### DATA FOR THE TASK
--- begin ---

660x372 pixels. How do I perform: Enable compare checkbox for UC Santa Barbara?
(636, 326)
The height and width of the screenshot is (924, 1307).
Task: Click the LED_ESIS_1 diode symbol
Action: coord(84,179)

--- end ---

### WORK TO COMPLETE
Lift every line of the records above and reproduce each one unchanged, in its original order.

### CORRECT RESULT
660x372 pixels. How do I perform: Enable compare checkbox for UC Santa Barbara?
(636, 326)
The height and width of the screenshot is (924, 1307).
Task: Click the LED_ESIS_1 diode symbol
Action: coord(84,179)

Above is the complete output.